Soft despotism

Soft despotism is a term coined by Alexis de Tocqueville describing the state into which a country overrun by "a network of small complicated rules" might degrade.

It covers the surface of society with a network of small complicated rules, minute and uniform, through which the most original minds and the most energetic characters cannot penetrate, to rise above the crowd.

Such a power does not destroy, but it prevents existence; it does not tyrannize, but it compresses, enervates, extinguishes, and stupefies a people, till each nation is reduced to nothing better than a flock of timid and industrious animals, of which the government is the shepherd.I have always thought that servitude of the regular, quiet, and gentle kind which I have just described might be combined more easily than is commonly believed with some of the outward forms of freedom, and that it might even establish itself under the wing of the sovereignty of the people.Our contemporaries are constantly excited by two conflicting passions: they want to be led, and they wish to remain free.

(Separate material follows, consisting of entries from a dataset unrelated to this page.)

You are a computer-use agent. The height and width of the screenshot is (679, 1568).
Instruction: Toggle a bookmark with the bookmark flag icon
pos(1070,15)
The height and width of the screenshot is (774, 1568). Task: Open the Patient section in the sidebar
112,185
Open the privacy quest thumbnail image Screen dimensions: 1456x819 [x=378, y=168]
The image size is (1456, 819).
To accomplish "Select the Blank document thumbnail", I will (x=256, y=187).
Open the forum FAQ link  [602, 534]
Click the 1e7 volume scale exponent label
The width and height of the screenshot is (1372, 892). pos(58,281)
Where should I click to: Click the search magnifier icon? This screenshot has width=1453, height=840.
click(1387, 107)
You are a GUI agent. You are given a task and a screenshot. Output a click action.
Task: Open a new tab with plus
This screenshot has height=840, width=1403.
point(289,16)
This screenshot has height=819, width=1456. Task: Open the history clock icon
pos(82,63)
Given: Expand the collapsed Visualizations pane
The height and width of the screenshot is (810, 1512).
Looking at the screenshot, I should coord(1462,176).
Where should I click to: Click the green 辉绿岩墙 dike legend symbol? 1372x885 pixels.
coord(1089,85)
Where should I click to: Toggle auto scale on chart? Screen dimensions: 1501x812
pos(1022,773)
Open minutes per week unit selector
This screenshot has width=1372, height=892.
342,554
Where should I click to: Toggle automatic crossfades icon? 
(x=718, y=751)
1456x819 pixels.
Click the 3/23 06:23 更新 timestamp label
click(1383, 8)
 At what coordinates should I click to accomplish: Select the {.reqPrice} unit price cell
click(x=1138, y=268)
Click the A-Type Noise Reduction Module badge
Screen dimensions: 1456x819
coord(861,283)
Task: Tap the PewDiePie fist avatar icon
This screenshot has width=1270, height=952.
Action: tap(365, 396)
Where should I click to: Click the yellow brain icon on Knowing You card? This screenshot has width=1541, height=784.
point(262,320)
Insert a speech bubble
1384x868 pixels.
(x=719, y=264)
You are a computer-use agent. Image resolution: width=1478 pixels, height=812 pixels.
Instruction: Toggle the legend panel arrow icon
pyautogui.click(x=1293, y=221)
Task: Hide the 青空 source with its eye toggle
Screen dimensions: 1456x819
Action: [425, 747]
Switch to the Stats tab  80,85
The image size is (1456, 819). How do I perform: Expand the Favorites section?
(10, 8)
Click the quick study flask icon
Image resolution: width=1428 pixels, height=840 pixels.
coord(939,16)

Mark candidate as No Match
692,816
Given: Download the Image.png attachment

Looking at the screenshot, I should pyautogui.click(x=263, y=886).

They combine the principle of centralization and that of popular sovereignty; this gives them a respite: they console themselves for being in tutelage by the reflection that they have chosen their own guardians.

A great many persons at the present day are quite contented with this sort of compromise between administrative despotism and the sovereignty of the people; and they think they have done enough for the protection of individual freedom when they have surrendered it to the power of the nation at large.